Marathons Put Military In A Different Light
New York Times
May 27, 2007
Pg. SP8
By Associated Press
The Air Force has enlisted the former top marathoners Alberto Salazar and Dick Beardsley to pump up the crowd. The Army is enticing runners with personalized postcards bearing action photos of themselves.
The military services are trying to expand or raise the profile of their marathons and other races to generate good will with the public, boost recruiting and portray soldiers as disciplined, well-conditioned people who are more than fighters.
“It’s giving people the opportunity to see the military in a different light,” said George Banker, operations manager for the Army Ten-Miler in Washington.
To increase exposure this year, runners in September’s United States Air Force Marathon will be freed of the confines of Wright-Patterson Air Force Base near Dayton, Ohio, and allowed to wend their way through the surrounding community.
Organizers have increased advertising in running magazines, expanded the race’s sports and fitness expo with more vendors selling equipment and clothing, and invited Salazar and Beardsley to speak before the race.

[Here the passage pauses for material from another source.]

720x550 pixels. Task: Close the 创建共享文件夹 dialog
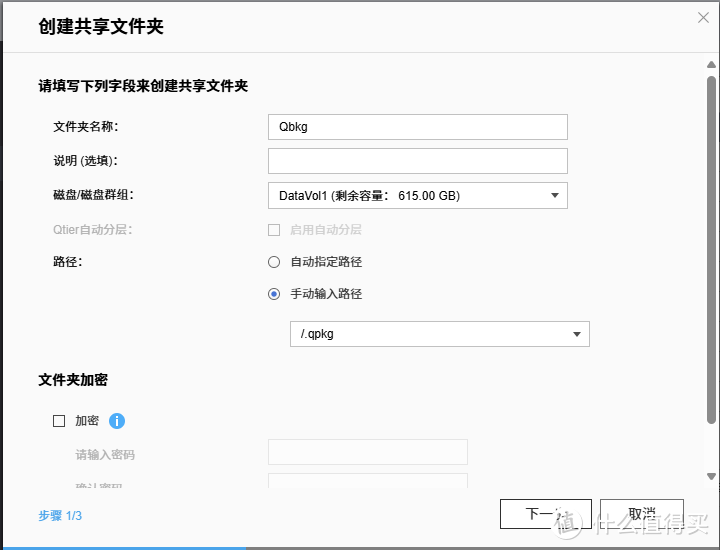(x=703, y=17)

In 1982, Salazar beat Beardsley by two seconds in one of the most exciting finishes at the Boston Marathon.
Officials with the Army Ten-Miler hope the postcards will lure back the 25,000 previous runners and get them to spread the word about the race among fellow runners. Monthly e-mails messages featuring training tips and recipes for runners also are being sent.
Organizers with the Washington-area Marine Corps Marathon have doubled to 12 the number of other races they attend during the year to meet with runners.
All three races had a record number of finishers last year. About 4,700 runners completed the Air Force marathon, 23 percent more than in 2005. A total of 15,645 runners finished the Army race, and 20,908 completed the Marine marathon.
The race budgets have grown as well. The Marines’ marathon budget has grown to $5 million from $3 million in 2004; the Air Force budget is $475,000, up from $184,000 in 2003.
Usually only about 20 percent to 25 percent of the runners in military marathons are affiliated with the military. But many runners have indirect ties to the military, and the races are associated with the armed forces in the eyes of the public.
Loren Thompson, a defense analyst with the Lexington Institute, said that public image is essential in helping the military recruit and gain funding.
“The military is looking for any images that can counter the negative reporting coming out of Iraq and remind the public of the positive side of military life,” Thompson said. “You don’t win a marathon unless you’re disciplined and you’re organized and you’re goal directed. Those are all qualities that appeal to almost anybody and make the military look good.”
There is evidence the stepped-up publicity is paying off. The number of runners registered for this year’s Army Ten-Miler has increased from 24,000 to 26,000. And many people who have run in the Marine marathon say they now also want to run in the Air Force event, said Molly Louden, director of the Air Force race.
The races have also welcomed an increasing number of veterans who were wounded in Iraq or Afghanistan and compete in wheelchairs, on prosthetic legs or on three-wheel handcycles.
Army Staff Sgt. Daniel Metzdorf, from Altamont Springs, Fla., lost a leg in an attack in Iraq in 2004. He underwent nearly 30 operations and more than seven months of rehab, and now is on active duty and training to be part of the Army’s Golden Knights parachute team.
Metzdorf finished the New York City Marathon and an Army Ten-Miler at Fort Bragg using a handcycle. He wants to do more.
“I saw the example it set for the newer injured soldiers,” he said. “For some soldiers, it forces them back to living life.”
Relatives of soldiers killed in Iraq and Afghanistan also run in the races to pay tribute to their loved ones and as an outlet for their grief.